This month, industry publication Shortlist turns 20!
We decided to turn the tables and ask them some questions for a change. See below our chat with Shortlist co-owner and editor Jo Knox…
You celebrate your anniversary with Titanic sweeping the Oscars, Seinfeld ending its run on
TV and the debut of Sex and the City, the release of the first iMac not to mention Britney
Spears’ release of Baby One More Time. Congratulations!
Shortlist started as an industry newsletter covering the financial results of recruitment companies, senior staff moves and developments in the tender space. How has Shortlist changed over the past 20 years?
Looking back on the earliest issues of Shortlist it’s surprising how much hasn’t changed. But back then for example, PSA tenders were run in a way that meant readers really valued whatever ‘inside’ information we could provide, and there was so much information we could gather and share that wasn’t as freely available as it is now.
As with all media we have had to face the challenge of competing against free news and general information overload, so we put a lot of effort into uncovering different stories and finding the right amount of insight and detail that will add value for our readers.
You joined in 2000. How did that come to happen? And what was your first impression of the industry and sector?
I joined Specialist News as an admin assistant (placed by a recruiter – Smalls!), fresh from earning my journalism degree. I planned to just be there a few months before heading to an assignment with the Sydney Olympic broadcast team, then starting my proper journalism career. But very early on, Shortlist’s editor and founder Michael Burns sent me off to cover a graduate recruitment conference he couldn’t attend. I had no idea what was expected of me and came back and wrote so many stories that he published an extra two pages of (print) Shortlist that fortnight.
I then moved on to Shortlist full-time and spent the first few months trailing after Michael to
interviews with recruitment CEOs about profits and margins and tenders. Frankly I had no idea what was going on and was pretty sure I’d never understand the industry and get to the point of having a knowledgeable conversation about it. Looking back I probably only really started to ‘get it’ shortly before moving off to launch publications about other sectors. In the past few years that I’ve been overseeing Shortlist again, I’ve reconnected with the people I interviewed (and I use that term loosely!) in the early 2000s and had to hope they didn’t remember me as that clueless 24-year-old.
Is there one any story you have written which stands out for you for whatever reason? If so, what is it and why?
Right after the GFC hit a lot of recruitment companies needed to make tough decisions about their headcount. I quoted a leadership/business specialist who recommended they make people redundant as soon as possible rather than waiting until after Christmas. Within hours of publishing that article I was getting calls from people who’d just lost their jobs. I wasn’t wrong to write it, but still felt awful.
Would you have believed 20 years ago that a publication focused on the recruitment sector would become such a mainstay of the industry today?
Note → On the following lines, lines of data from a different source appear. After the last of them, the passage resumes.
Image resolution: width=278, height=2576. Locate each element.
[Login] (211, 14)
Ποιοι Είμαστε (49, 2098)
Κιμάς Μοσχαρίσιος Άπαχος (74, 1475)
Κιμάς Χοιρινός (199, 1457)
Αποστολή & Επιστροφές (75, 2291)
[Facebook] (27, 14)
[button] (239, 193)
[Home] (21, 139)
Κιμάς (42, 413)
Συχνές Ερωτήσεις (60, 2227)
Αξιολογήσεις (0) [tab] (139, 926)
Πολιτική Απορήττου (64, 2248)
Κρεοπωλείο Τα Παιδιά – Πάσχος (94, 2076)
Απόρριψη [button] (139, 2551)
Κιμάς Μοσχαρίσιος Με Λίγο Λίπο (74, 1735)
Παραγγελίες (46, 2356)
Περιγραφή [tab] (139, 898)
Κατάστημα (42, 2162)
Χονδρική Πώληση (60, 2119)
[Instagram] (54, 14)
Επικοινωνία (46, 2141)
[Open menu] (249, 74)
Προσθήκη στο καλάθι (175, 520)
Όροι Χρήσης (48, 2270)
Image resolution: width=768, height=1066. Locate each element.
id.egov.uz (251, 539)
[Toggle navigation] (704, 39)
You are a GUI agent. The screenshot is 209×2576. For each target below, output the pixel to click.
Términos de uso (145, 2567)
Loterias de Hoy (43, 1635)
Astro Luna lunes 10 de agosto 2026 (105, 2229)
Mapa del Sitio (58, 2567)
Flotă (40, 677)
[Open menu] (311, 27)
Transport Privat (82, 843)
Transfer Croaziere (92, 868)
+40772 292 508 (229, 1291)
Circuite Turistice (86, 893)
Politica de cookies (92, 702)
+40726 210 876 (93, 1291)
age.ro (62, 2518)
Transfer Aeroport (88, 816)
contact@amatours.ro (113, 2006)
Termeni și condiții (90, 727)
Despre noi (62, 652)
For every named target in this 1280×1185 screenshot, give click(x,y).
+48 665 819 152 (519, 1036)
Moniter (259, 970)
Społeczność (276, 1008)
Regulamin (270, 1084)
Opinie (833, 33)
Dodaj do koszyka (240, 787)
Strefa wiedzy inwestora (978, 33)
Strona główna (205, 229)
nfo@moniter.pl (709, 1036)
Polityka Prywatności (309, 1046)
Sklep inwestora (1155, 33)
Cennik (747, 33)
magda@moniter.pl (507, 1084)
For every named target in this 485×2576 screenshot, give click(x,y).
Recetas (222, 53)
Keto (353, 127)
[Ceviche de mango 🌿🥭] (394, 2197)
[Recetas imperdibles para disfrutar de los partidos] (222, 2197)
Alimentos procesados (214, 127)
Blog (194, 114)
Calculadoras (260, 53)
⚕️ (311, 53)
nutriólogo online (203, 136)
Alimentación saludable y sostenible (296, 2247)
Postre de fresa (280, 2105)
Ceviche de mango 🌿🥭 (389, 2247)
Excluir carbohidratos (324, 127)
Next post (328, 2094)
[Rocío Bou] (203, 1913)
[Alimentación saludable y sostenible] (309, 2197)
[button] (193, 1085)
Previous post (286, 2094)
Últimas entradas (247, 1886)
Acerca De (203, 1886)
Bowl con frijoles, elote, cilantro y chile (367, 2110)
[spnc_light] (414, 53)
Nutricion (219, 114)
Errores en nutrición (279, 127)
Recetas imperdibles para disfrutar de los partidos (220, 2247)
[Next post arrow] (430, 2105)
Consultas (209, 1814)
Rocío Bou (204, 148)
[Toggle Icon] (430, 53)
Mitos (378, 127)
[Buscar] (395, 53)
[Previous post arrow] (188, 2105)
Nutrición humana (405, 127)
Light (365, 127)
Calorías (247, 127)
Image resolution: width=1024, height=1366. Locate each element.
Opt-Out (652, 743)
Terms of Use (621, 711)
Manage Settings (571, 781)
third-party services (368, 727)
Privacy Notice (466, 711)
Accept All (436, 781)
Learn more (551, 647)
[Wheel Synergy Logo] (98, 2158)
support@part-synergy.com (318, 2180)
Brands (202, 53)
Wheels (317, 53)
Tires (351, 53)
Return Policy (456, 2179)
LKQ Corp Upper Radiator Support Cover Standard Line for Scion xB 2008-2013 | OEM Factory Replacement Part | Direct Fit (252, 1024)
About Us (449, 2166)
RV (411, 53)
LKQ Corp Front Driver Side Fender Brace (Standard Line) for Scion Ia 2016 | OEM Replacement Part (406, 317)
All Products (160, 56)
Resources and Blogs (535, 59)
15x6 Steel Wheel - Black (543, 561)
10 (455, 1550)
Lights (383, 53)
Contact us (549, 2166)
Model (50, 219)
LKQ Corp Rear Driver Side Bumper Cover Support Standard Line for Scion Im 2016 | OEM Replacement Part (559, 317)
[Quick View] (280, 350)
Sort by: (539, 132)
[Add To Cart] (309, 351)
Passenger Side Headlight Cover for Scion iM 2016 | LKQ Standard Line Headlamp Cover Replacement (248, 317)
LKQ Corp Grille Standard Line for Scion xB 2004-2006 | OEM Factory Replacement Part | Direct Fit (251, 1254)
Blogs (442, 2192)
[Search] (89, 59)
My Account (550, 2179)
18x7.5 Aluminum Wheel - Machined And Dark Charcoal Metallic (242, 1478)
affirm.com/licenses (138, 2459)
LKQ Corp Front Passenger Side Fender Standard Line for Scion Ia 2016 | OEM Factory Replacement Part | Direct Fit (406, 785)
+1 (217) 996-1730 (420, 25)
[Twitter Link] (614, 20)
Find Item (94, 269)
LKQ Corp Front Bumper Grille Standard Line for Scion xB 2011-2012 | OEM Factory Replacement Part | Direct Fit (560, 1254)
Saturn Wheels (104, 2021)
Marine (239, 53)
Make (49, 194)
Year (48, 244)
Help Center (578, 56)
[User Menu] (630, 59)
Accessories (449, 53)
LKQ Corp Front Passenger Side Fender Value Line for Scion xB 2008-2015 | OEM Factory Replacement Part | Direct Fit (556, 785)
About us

I love that you say it is a mainstay! There are still some people we can’t convince to read it or at least pay for it! But yes, absolutely. People in any sector need to know what’s going on around them and what their competitors are doing.
Most encouraging trend you have seen in the sector?
The effort companies now put into treating their staff well – engaging them, developing them, allowing them to bring their whole selves to work. And of course the increase in women at leadership level. When I joined Shortlist and started speaking to recruitment executives it felt like a massive boys’ club.
The most disappointing trend you have seen in the sector?
It’s disappointing that the sector has to keep defending itself from (largely!) unwarranted attacks. On a more selfish note, I’m disappointed recruiters aren’t more interested in reading legal and compliance-related news. It’s important!
What are you most proud of in your work with Shortlist?
It’s a thrill every single time, when I meet a reader who says how much they enjoy and value Shortlist. I’m also proud of working with and helping to develop some great journalists over the years (including the current team of Stella and Camille), who often have to do pretty tough interviews and are always really professional about it.
What would you like Shortlist to be remembered for within the industry?
For sharing stories, knowledge and insights that help leaders run their various functions more effectively. And for having a professional and ethical approach to all the articles we write, even when people hate us for publishing them.